Bericht der Maiandacht vom 04.05.2018

Die diesjährige Maiandacht führte uns nach St. Urban. Nach einer kurzweiligen Fahrt mit dem Car über Langenthal, starteten wir mit einer sehr interessanten Führung durch die Klosterkirche & Nebengebäuden.

 

Herr Käch wusste uns 19 Frauen viel über die Barock Kirche zu erzählen. Wie es überhaupt zum Standort St. Urban kam, die lange Bauzeit von 1710-1717 der Kirche und den Nebengebäude bis 1740. Die Klosterkirche sollte möglichst feudal, schlossänlich aussehen und den Reformierten ihren Reichtum zeigen.

 

Wir bestaunten die Kirche, welche weissgehalten ist und nur mit Struktur & pflanzlichen Motiven geziert ist. Besonders ist natürlich die Orgel mit Ihren 2500 Pfeifen welche um die Fenster gebaut wurde. Einmalig ist das Chorgestühl von 1700. Es stand schon früher in dieser Kirche wurde jedoch nach der Klosteraufhebung 1848 nach Schottland verkauft und konnte dann von den Erben mit genügend Geld zurück gekauft werden. Es hat ganz viele Schnitzereien mit der Geschichte Jesu. Beginnt dabei, als der Engel Maria die Geburt Christi ankündigt, über die Kreuzigung bis zur Maria Himmelfahrt. Auch Jesus schaffen ist bildlich festgehalten.

 

Die Führung wurde über die eindrückliche Bibliothek und dem pompösen Festsaal abgerundet. Mehrmals munkelte Frau darüber, dass wir doch in diesem wunderbaren Festsaal die nächste GV abhalten könnten.

 

Bei der anschliessenden Maiandacht feierten wir einen Wortgottesdienst zu Ehren Mariens.

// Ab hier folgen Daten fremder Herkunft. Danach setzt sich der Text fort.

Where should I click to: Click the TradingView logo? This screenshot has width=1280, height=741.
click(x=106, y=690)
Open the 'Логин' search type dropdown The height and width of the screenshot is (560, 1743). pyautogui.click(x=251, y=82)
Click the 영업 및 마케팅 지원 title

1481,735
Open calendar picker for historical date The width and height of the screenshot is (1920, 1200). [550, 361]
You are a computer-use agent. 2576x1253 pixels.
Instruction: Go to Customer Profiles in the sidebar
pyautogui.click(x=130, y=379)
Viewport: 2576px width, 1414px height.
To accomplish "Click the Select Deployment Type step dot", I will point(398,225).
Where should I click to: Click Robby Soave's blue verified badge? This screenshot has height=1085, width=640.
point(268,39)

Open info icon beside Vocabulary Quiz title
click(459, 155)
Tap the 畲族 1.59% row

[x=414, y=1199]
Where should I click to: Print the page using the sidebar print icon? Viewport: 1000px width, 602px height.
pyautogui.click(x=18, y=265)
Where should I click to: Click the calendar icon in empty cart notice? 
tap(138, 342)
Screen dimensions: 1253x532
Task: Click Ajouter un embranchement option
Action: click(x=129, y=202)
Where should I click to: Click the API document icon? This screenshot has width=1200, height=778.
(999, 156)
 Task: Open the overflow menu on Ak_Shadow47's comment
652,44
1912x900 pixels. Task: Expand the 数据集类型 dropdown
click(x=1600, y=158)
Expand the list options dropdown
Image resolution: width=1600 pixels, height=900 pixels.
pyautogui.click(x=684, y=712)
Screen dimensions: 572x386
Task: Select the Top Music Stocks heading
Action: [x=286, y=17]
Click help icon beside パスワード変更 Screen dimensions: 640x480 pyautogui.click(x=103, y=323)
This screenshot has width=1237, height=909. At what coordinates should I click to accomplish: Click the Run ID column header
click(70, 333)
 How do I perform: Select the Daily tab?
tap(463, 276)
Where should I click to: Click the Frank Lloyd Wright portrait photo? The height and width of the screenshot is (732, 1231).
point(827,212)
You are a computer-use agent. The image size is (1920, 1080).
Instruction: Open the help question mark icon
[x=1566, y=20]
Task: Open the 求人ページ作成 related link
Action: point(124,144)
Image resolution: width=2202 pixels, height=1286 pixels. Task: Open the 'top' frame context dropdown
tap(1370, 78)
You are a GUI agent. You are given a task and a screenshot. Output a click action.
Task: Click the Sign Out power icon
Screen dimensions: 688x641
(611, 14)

Bea Emmenegger hat uns allen ein Bild von Maria mit Jesus auf dem Arm verteilt. So machten wir uns Gedanken, was wir sehen & was für Gefühle eine Umarmung von einem kleinen Kind in uns auslöst. Wie Maria, Jesus auf seinem Weg begleitet hat.

 

Mit einem gemütlichen Abendessen im Klostergasthaus Löwen genossen wir das zusammen sein. Nach einem feinen Dessert machten wir uns langsam auf die Rückfahrt nach Neuendorf.

Zuhause angekommen bildete sich noch ein Grüppchen, welches am Frühlingsfest den Abend ausklingen liess.